Torpeda wyobraźni, ale nie unika wejścia w popkulturową, nie idącą głęboką, ale obecną dyskusję o przepaści między rasami, krajami. Pozostaje w tym wszystkich rasowym kinem akcji i rozrywką. 6
Film, który chce być Sci-Fi, mierzyć różne ciekawe ubranka formalne i nie mówić akcji stop niemalże nigdy, chce być jednocześnie jakąś wypowiedzią odnoszącą do świata aktualnego – ziemskiego. Czarna Pantera forsuje świat stworzony, pełen werwy, energii i zaspokajający najbardziej wytężających wzrok w poszukiwaniu zróżnicowanych zagrywek wizualnych, widzów. Jednocześnie tworzy rozpustny świat, ale komentuje ten już istniejący – nasz. Nie ma w tym kinie całkowitej lekkości i obojętności oraz kabaretu przemocy. Jest pewna alegoria w tej świetnej przygodzie, ale bez nieznośnie wypiętej piersi.
Historia opowiada kiedy na miejscu ojca, króla krainy Wakanda, zasiada jego syn – Książę T’Chall. Dostaje on strój Czarnej Pantery oraz zaczyna być odpowiedzialny za prowadzenie rządów w kraju odseparowanym od reszty z wielu powodów. Przede wszystkim – Wakanda ukrywa swój rozwój technologiczny przed innymi. Te natomiast żyją w przekonaniu, stereotypowym myśleniu, że to kraj będący daleko w tyle, który nie ma nic do zaoferowaniu „bogatym i białym”, gdzie to oni gonią panów w krawatach na boso. Nie brzmi, jak fabuła kina Marvela, prawda? Spokojnie. To nie jest tylko popkulturowy prztyczek w nos dla świata za to, że ziemia mimo bycia wspólną planetą – nie ma nic wspólnego z podziałem, współpracą. Nieważne, że z kimś ją dzieli.

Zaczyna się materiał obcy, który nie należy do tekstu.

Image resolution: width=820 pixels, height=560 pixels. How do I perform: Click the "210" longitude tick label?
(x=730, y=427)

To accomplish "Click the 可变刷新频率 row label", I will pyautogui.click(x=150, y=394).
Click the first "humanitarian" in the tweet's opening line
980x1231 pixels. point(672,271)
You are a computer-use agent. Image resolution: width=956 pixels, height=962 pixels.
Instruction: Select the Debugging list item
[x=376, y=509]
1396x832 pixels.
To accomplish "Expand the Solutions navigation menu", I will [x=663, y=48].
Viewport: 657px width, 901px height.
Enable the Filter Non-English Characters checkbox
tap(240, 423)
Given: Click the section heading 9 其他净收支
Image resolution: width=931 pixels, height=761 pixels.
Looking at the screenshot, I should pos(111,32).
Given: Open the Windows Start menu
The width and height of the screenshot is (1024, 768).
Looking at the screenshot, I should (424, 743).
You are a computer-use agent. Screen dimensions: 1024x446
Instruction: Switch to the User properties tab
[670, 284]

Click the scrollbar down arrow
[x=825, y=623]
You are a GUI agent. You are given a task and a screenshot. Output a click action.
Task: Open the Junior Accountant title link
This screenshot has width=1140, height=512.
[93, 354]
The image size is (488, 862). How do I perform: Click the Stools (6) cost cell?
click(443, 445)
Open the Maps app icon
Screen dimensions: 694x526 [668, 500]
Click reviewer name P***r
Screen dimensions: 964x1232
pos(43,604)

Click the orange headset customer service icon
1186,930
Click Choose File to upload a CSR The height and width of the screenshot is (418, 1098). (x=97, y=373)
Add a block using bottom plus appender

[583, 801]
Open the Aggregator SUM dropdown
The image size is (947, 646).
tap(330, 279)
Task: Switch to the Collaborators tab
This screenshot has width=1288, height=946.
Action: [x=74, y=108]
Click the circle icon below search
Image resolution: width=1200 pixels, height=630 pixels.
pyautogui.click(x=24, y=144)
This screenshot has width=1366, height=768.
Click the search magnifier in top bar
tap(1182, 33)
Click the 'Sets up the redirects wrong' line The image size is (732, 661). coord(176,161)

Czarna pantera jest doskonałą i brawurową historią pełną świetnie nakręconych scen batalistycznych, żadnego watowania, wypychania postaci albo wpychania nam kitu. Jesteśmy świadkami prawdziwego zapału w budowaniu różnych scenerii, wznoszenia przestrzeni i prowadzenia wątków, nienadmiernie skomplikowanych, ale też nie pretekstowych. Tron chce przejąć, żądny zemsty za ojca, Killmonger, który przez większość życia szkolił się, walczył, by zobaczyć Wakandę po raz pierwszy i od razu przejąć. Staje do walki z obecnym królem, który ma zupełnie inne praktyki i podejście do krainy – nie chce by w jej rzekach płynęła krew.
Ta fabuła bulgocze od pomysłów, żaru i nie unika również przemocy. Nie kantuje w swoim opowiadaniu. Jest fair wobec widza. Zapewnia mu mnóstwo rozrywki i nie traci kondycji przez cały czas trwania filmu, ale też forsuje filozofię pacyfizmu, pokoju i zmniejszania przepaści pomiędzy krajami na świecie. Co nie znaczy, że to historia tak naprawdę o słodkim kotku. Mimo, że wątek zostaje liźnięty, nie jest niestrawnym siłowym wtrąceniem, udawanym zaangażowaniem, by zrobić coś więcej z filmu, niż ekspresyjną i epicką bijatykę, pełną zabawek i gadżetów. Jest czymś więcej. Dużo kopie, strzela, ale mówi coś więcej, niż: do ataku! Pręży też mózg, a nie muskuły.
Czarna pantera to historia walki światów, ale też idei, podana w wybuchowej formie, której dziur nie można zarzucić. Nie bawi się w wiercenie w kulturach i ich komunikacji do samej miazgi, ale też nie tylko pokazuje jak jeden drugiego rozwala na miazgę. Czarna pantera ma ogromne pazury!
Sceny akcji w sumie niczego nie urywają, a mimo to mamy dobry film akcji. Bo ma kozackiego villaina (w końcu!) i jest autentycznie o czymś (w końcu!).